2021 Tennessee Code
Title 33 - Mental Health and Substance Abuse and Intellectual and Developmental Disabilities
Chapter 6 - Mental Health Service
Part 1 - Mental Health Service System
§ 33-6-103. Priority Population — Standards of Care — Funding — Legislative Intent — Contract With Licensed Community Mental Health Agency

Universal Citation: TN Code § 33-6-103 (2021)
  1. The department shall identify adults with severe disabling mental illness and children with serious emotional disturbance.

  2. Persons described in subsection (a) are a priority population for the department's mental health services and supports. The department shall set the array of services and supports for this priority population annually in its plan. The state will fund and the department will maintain the array of services and supports for persons in this priority population.
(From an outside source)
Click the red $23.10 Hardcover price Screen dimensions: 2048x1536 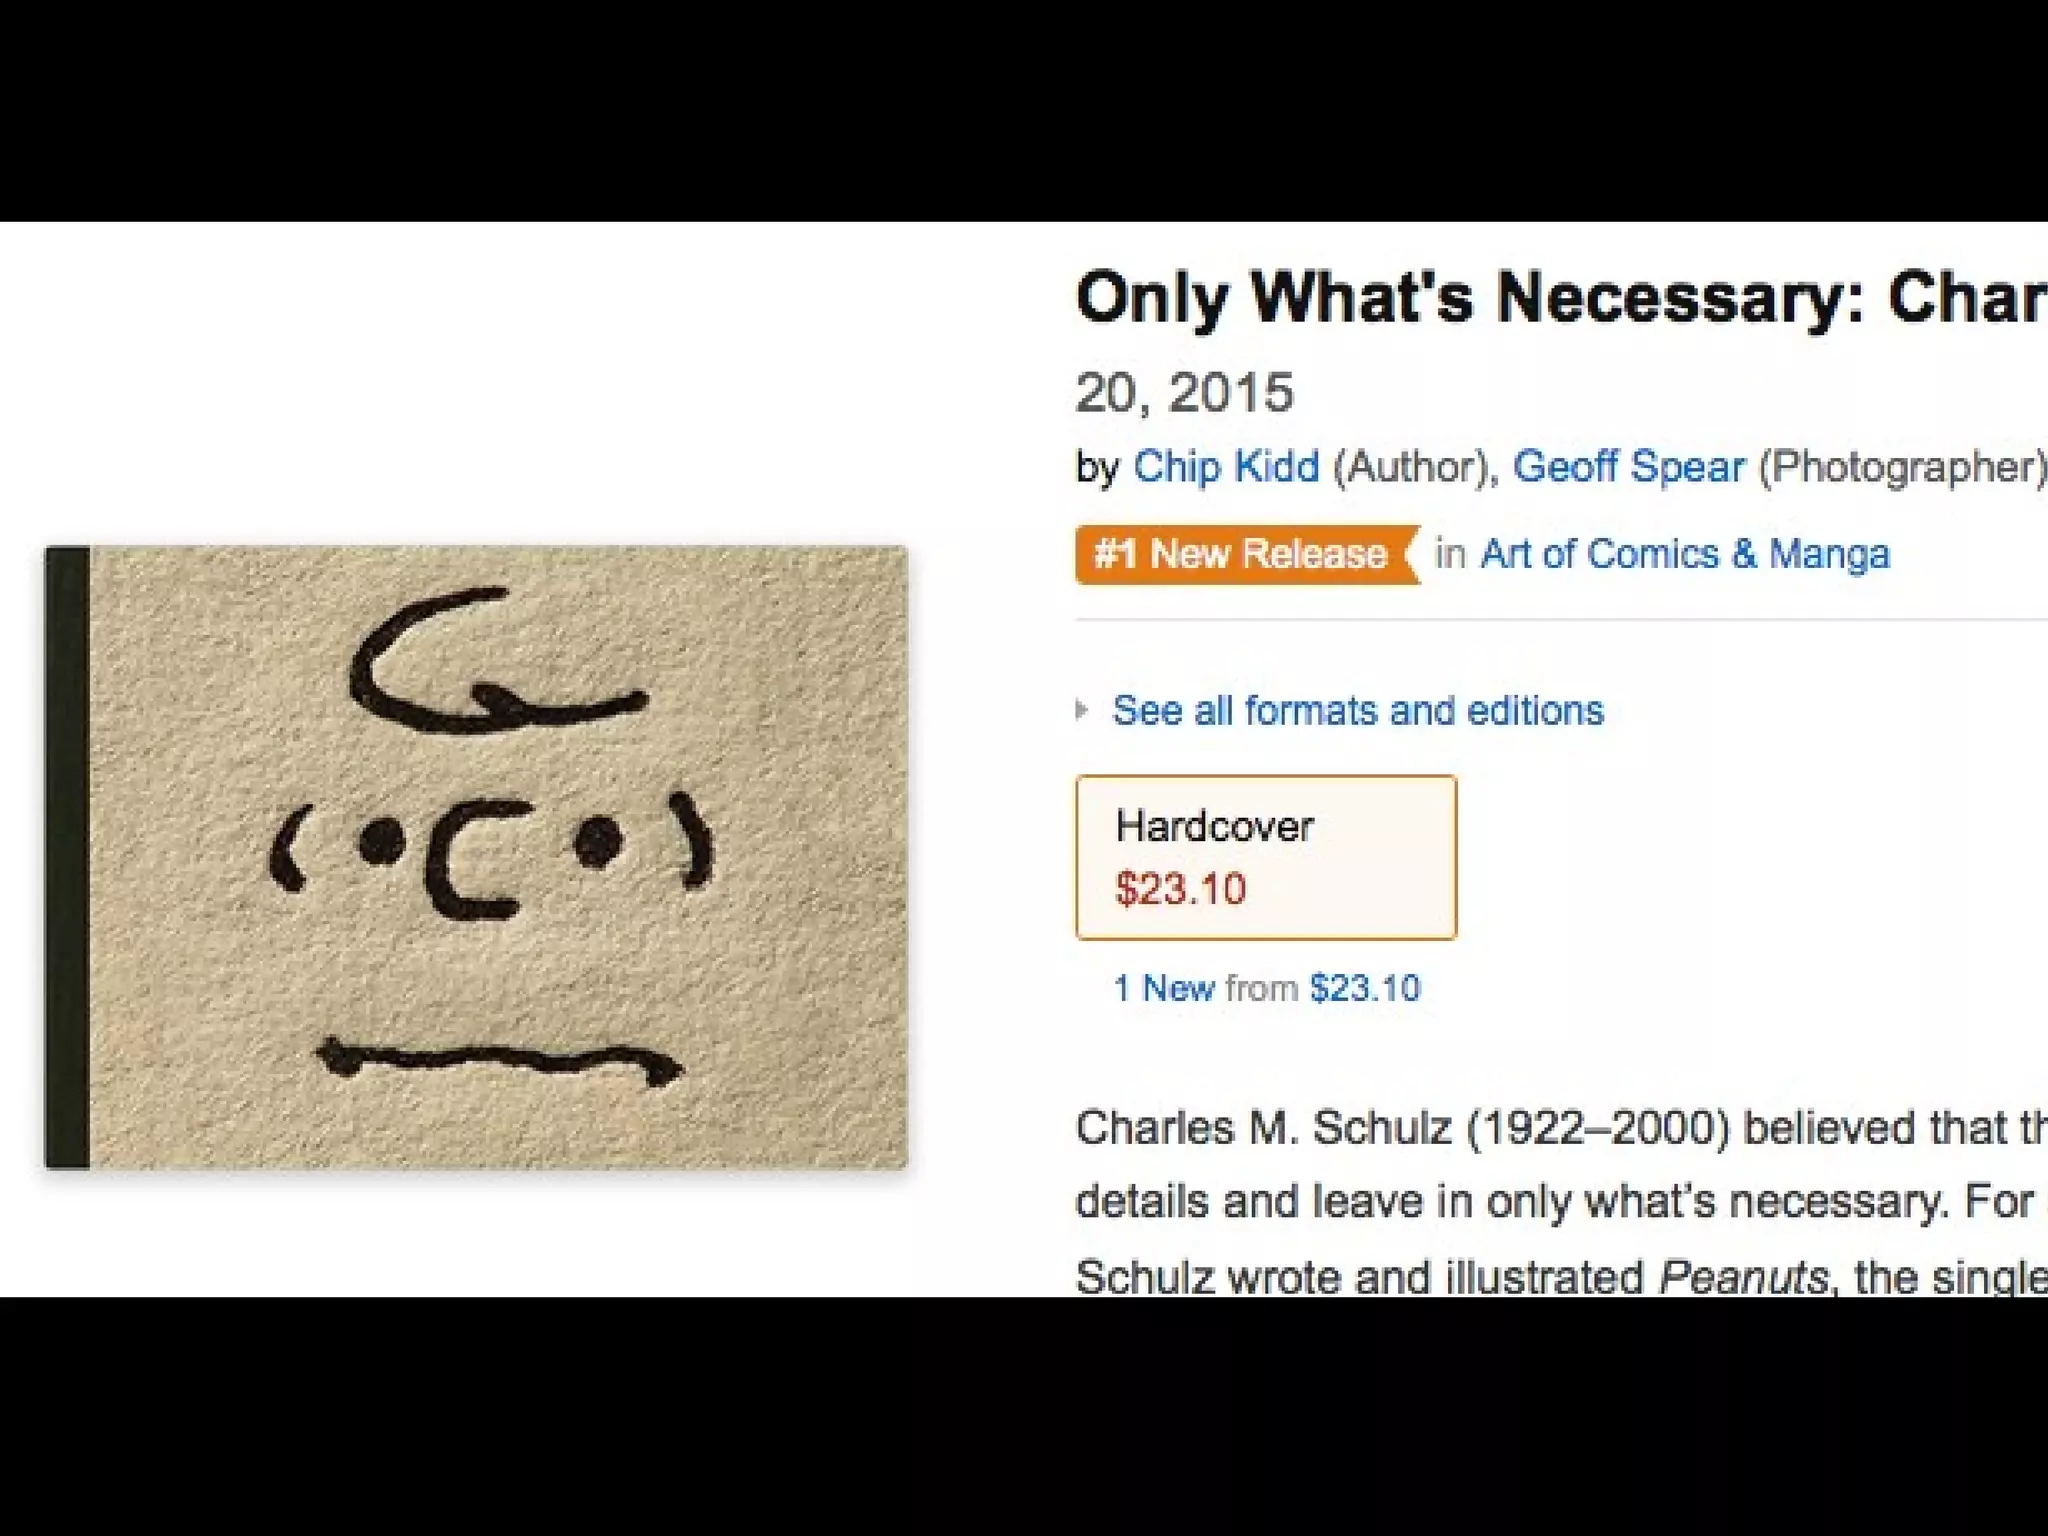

Consistent with applicable eligibility requirements, the state may provide the funding for the services through the medicaid program or any waiver granted under the medicaid program, specifically including TennCare, other public funds, or private funds.

  3. It is the legislative intent that the department of mental health and substance abuse services maintain the funding amount and the extent of services of the behavioral health safety net of the state at least at the annualized levels provided as of January 1, 2009. In the event that appropriations to the department are not sufficient to continue funding these critical services at a level at least equivalent to the services being provided as of January 1, 2009, then the department shall provide a report to the planning and policy council created by § 33-1-401 and the fiscal review committee created by § 3-7-101. The report shall identify all means the department intends to use to increase resources available.

  4. The department may contract with any licensed community mental health agency for the provision of services under the behavioral health safety net, as long as the community mental health agency is able to sufficiently demonstrate to the department that the community mental health agency is able to provide to individuals who will be served under the behavioral health safety net all of the behavioral health services that are included within adult behavioral health services for the seriously and persistently mentally ill, as defined in § 71-5-103.